Ph.D., Colorado State University, Aug. 2008
Co-Major Professors: H. J. Siegel and Anthony A. Maciejewski
In a heterogeneous distributed computing environment, it is often advantageous to allocate system resources in a manner that optimizes a given system performance measure. However, this optimization is often dependent on system parameters whose values are subject to uncertainty. Thus, an important research problem arises when system resources must be allocated given uncertainty in system parameters. Robustness can be defined as the degree to which a system can function correctly in the presence of parameter values different from those assumed. In this research, we define mathematical models of robustness in both static and dynamic stochastic environments. In addition, we model dynamic environments where estimates of system parameter values are provided as point estimates where these estimates are known to deviate substantially from their actual values.

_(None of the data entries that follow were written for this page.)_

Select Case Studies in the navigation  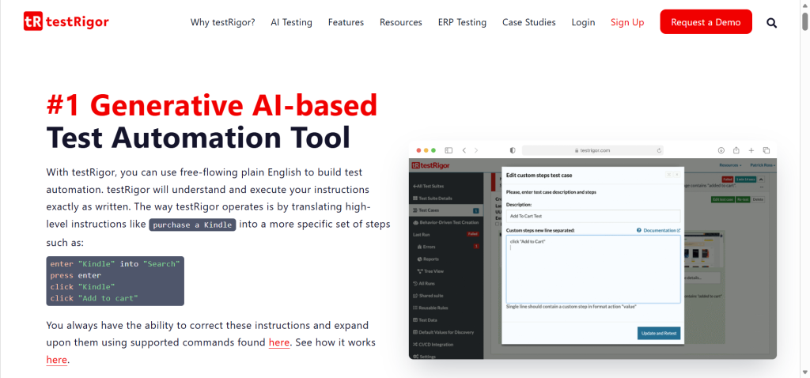528,22
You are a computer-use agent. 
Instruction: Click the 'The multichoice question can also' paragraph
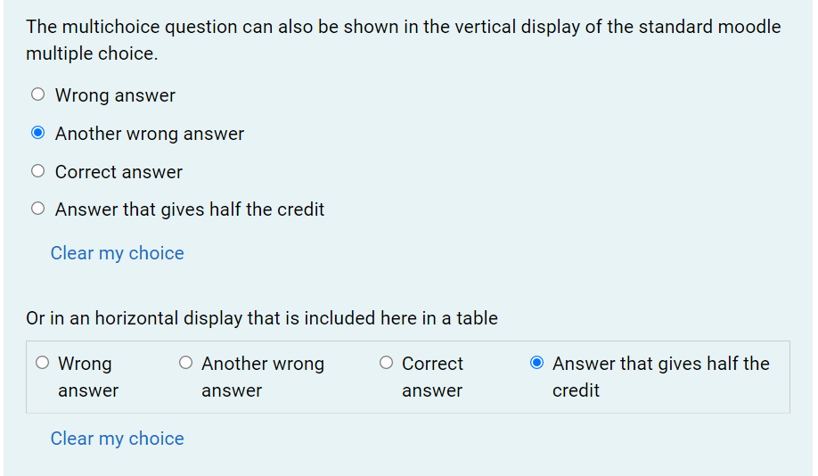click(403, 39)
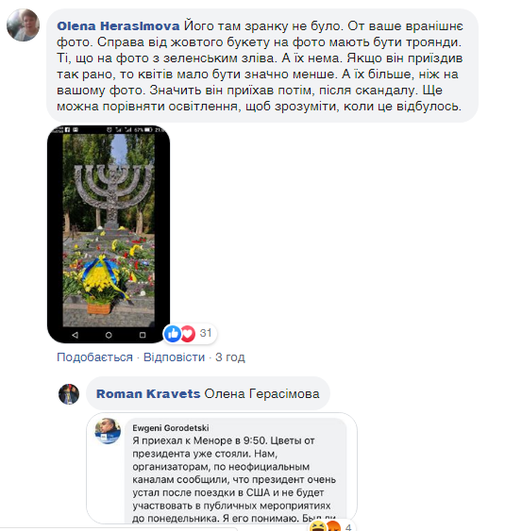Tap the back triangle in phone screenshot

coord(75,335)
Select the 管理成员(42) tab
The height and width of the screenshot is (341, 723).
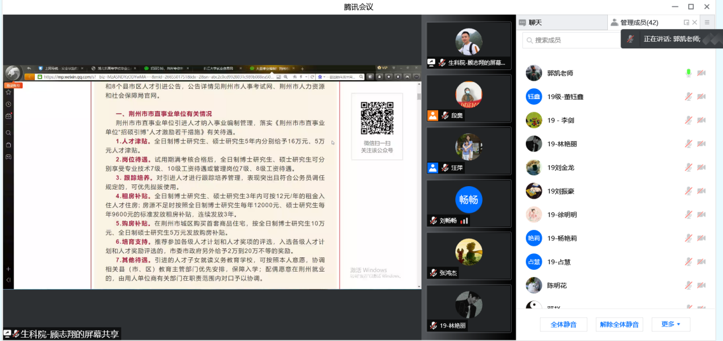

The main contributions of this research are (1) mathematical models of robustness suitable for dynamic environments based on single estimates of system parameters (2) a mathematical model of robustness applicable to environments where the uncertainty in system parameters can be modeled stochastically, (3) a demonstration of the use of this metric to design resource allocation heuristics in a static environment, (4) a mathematical model of robustness in a stochastic dynamic environment, (5) we demonstrate the utility of this dynamic robustness metric through the design of resource allocation heuristics, (6) the derivation of a robustness metric for evaluating resource allocation decisions in an overlay network along with a near optimal resource allocation technique suitable to this environment.